*** Begin section ***
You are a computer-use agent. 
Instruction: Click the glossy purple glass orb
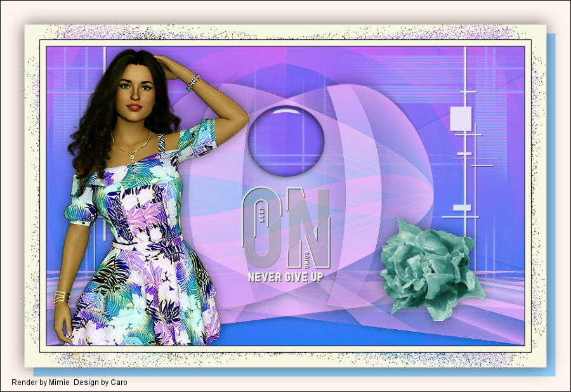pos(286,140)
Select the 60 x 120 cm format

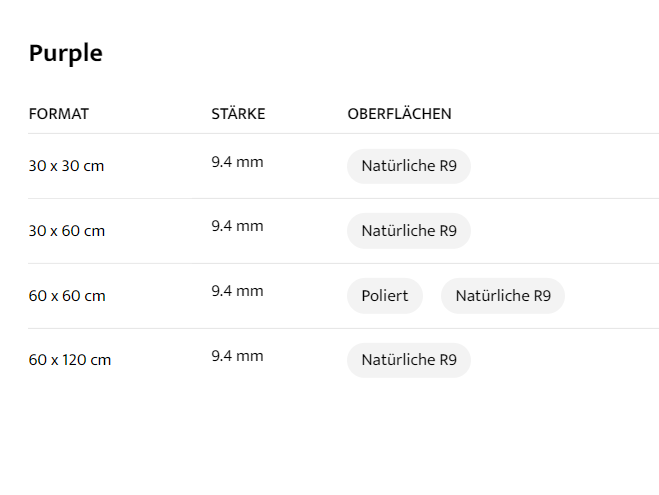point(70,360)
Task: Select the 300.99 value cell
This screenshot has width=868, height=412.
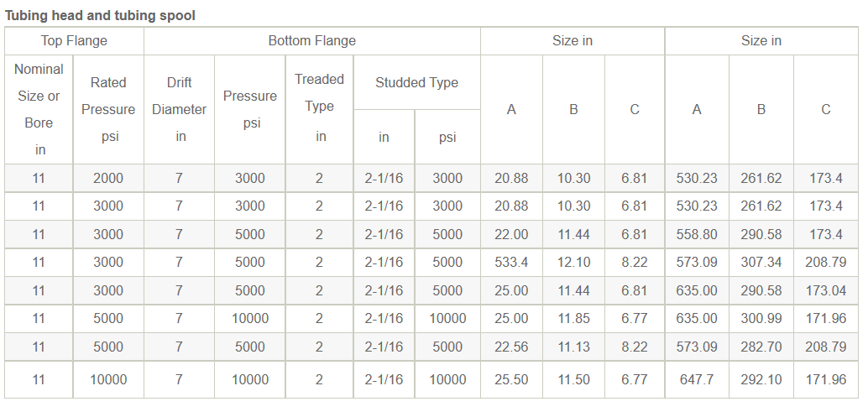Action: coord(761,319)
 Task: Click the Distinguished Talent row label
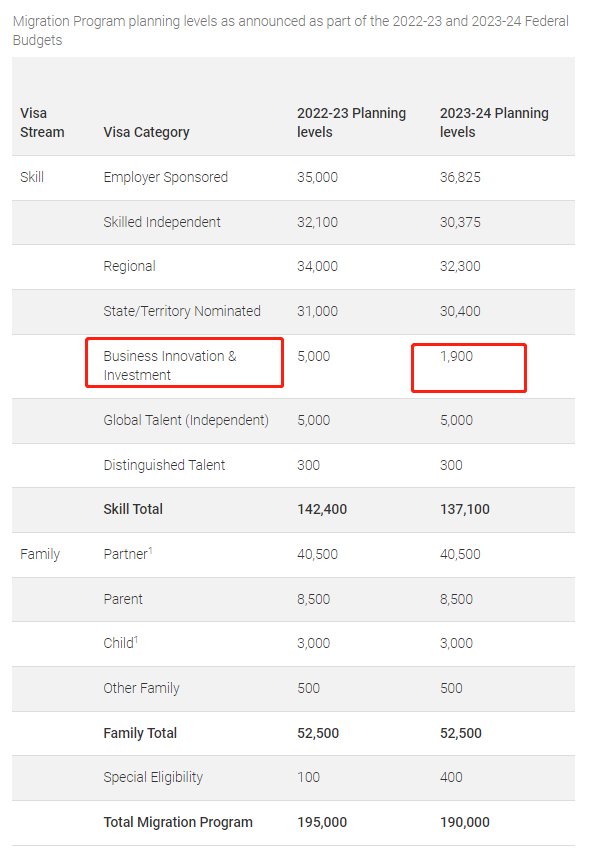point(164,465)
*** End section ***
Copy all of the data above exactly. Leave out every picture.

You are a computer-use agent. 
Instruction: Click the glossy purple glass orb
pos(286,140)
Select the 60 x 120 cm format

point(70,360)
Task: Select the 300.99 value cell
This screenshot has width=868, height=412.
Action: coord(761,319)
 Task: Click the Distinguished Talent row label
point(164,465)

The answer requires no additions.